## EXERCISE PROMPT
Copy out the first line of the listing and every line after it, exactly, until you have copied the line containing "Close the Copilot".
- Opening Delimiter -
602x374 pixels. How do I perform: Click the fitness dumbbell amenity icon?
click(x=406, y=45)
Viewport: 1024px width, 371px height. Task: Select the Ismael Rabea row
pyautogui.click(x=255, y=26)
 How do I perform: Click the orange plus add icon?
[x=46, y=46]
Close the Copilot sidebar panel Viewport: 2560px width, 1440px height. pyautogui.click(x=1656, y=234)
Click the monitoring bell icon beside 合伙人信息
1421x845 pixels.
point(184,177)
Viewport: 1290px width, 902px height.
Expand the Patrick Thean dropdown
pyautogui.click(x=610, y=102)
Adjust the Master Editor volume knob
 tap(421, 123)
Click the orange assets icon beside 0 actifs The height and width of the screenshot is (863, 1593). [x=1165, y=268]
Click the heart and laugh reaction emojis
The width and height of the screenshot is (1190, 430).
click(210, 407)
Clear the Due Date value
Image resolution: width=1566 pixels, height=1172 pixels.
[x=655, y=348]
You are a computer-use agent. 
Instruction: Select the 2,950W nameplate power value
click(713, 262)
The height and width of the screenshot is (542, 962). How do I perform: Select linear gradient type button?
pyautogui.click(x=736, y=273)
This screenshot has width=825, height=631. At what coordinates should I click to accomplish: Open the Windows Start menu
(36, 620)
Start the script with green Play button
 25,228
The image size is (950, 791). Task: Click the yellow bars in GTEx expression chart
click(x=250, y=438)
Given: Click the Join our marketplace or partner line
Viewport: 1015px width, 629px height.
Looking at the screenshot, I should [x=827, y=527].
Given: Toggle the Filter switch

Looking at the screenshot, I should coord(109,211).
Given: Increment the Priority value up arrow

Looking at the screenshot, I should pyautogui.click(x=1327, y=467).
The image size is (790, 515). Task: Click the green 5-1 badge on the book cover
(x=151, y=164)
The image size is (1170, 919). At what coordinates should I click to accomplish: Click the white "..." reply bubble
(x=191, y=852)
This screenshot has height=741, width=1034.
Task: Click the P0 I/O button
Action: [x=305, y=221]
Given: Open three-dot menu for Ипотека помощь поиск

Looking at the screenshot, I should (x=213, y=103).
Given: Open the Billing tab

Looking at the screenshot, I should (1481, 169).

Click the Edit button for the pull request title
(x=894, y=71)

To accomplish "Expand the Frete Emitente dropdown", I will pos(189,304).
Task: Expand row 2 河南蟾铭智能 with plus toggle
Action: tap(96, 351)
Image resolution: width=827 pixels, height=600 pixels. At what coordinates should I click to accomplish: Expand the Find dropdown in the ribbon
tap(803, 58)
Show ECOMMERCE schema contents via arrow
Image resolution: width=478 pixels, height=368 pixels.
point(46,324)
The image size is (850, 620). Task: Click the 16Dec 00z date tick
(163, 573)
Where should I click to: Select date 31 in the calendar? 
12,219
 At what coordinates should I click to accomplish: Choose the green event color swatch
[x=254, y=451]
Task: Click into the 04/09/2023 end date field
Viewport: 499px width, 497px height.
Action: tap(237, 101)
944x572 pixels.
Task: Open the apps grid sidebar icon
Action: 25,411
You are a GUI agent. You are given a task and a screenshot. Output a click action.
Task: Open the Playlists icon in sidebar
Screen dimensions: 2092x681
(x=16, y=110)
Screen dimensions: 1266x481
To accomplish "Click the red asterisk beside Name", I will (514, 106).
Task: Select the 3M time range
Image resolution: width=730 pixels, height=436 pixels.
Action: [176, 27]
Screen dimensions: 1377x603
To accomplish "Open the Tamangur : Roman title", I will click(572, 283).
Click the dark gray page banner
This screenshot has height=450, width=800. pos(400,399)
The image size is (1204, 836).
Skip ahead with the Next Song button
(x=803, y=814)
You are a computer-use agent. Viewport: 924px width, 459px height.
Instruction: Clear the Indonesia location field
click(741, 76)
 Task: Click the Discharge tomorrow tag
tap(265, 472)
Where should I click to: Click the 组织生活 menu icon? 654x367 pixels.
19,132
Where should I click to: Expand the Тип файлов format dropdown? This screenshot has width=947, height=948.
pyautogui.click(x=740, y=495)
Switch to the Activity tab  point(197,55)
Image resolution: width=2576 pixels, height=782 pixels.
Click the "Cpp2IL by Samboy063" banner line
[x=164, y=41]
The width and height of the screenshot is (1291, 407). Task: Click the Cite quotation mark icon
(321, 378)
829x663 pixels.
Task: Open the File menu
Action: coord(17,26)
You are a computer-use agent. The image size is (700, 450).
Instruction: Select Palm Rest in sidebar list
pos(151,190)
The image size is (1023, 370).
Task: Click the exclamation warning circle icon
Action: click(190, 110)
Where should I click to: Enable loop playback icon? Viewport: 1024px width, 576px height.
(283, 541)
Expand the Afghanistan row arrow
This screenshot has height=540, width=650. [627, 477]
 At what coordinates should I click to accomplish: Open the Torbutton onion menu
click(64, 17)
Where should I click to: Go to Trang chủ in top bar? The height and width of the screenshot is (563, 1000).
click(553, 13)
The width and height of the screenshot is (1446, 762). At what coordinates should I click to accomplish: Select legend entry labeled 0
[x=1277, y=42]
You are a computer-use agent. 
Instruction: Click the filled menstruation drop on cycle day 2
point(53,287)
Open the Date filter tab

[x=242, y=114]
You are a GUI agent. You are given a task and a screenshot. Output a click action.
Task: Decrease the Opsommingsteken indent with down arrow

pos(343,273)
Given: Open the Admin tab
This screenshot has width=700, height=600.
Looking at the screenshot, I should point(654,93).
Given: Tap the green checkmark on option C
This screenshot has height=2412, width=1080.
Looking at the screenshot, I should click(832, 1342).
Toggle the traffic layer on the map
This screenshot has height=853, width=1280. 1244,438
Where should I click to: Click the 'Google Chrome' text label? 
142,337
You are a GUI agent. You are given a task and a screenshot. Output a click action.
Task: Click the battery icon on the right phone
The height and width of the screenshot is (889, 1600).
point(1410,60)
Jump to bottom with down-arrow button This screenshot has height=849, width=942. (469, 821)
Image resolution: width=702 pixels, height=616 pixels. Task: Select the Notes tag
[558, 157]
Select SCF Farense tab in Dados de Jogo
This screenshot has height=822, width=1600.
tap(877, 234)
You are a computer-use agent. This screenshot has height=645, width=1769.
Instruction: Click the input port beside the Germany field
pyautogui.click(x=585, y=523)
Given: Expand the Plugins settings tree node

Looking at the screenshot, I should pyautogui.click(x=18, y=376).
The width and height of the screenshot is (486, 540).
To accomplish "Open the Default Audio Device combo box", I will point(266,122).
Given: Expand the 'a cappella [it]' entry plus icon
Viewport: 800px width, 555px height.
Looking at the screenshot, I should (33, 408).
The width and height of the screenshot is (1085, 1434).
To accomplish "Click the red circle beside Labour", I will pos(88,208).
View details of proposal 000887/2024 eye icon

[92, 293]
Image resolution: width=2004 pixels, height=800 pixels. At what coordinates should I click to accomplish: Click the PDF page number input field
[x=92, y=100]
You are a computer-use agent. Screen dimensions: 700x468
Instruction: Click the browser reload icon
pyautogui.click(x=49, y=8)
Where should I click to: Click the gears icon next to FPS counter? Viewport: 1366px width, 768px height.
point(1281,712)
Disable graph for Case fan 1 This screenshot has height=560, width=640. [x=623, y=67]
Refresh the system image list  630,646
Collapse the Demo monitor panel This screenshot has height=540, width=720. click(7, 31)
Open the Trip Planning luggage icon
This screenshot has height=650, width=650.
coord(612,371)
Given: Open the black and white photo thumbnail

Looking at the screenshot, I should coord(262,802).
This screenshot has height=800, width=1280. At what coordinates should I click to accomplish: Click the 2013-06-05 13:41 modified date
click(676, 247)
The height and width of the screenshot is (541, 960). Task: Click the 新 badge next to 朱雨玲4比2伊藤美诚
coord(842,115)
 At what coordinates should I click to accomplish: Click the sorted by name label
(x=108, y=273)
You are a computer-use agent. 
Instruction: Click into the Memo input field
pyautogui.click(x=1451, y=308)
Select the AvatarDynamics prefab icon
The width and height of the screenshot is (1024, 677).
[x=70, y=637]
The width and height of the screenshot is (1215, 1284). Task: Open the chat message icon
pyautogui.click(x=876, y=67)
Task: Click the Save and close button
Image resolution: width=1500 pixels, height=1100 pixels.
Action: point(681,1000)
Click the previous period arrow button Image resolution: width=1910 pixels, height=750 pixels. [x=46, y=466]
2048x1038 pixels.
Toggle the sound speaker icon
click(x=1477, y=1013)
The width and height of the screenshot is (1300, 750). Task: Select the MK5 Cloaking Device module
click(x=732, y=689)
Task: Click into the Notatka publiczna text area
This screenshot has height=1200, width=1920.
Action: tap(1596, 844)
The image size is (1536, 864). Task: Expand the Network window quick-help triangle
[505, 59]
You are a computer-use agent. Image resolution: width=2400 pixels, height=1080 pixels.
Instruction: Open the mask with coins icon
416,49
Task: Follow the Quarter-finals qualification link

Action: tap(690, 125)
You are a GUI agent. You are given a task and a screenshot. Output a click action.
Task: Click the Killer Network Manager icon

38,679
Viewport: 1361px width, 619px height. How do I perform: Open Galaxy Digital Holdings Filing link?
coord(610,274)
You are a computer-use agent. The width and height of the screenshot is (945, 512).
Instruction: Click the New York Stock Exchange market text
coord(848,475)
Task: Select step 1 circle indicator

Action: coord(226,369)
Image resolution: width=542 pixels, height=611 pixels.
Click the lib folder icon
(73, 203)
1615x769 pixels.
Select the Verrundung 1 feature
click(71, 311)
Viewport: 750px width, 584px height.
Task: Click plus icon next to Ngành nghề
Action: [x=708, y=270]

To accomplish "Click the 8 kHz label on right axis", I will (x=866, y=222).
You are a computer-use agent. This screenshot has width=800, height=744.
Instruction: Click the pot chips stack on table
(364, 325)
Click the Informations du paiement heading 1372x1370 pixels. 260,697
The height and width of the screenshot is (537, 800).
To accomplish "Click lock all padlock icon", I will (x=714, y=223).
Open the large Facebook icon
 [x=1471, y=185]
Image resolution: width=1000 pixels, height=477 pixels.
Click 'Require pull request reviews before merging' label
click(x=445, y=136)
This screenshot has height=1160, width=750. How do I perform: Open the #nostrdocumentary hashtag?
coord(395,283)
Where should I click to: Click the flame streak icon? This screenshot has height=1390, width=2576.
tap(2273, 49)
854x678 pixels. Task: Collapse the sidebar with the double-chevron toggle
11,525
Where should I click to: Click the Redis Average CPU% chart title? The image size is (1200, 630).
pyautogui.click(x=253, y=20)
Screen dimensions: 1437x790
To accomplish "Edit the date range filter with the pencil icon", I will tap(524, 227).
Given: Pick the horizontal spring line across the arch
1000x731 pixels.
- Closing Delimiter -
## WRITTEN ANSWER
602x374 pixels. How do I perform: Click the fitness dumbbell amenity icon?
click(x=406, y=45)
Viewport: 1024px width, 371px height. Task: Select the Ismael Rabea row
pyautogui.click(x=255, y=26)
 How do I perform: Click the orange plus add icon?
[x=46, y=46]
Close the Copilot sidebar panel Viewport: 2560px width, 1440px height. pyautogui.click(x=1656, y=234)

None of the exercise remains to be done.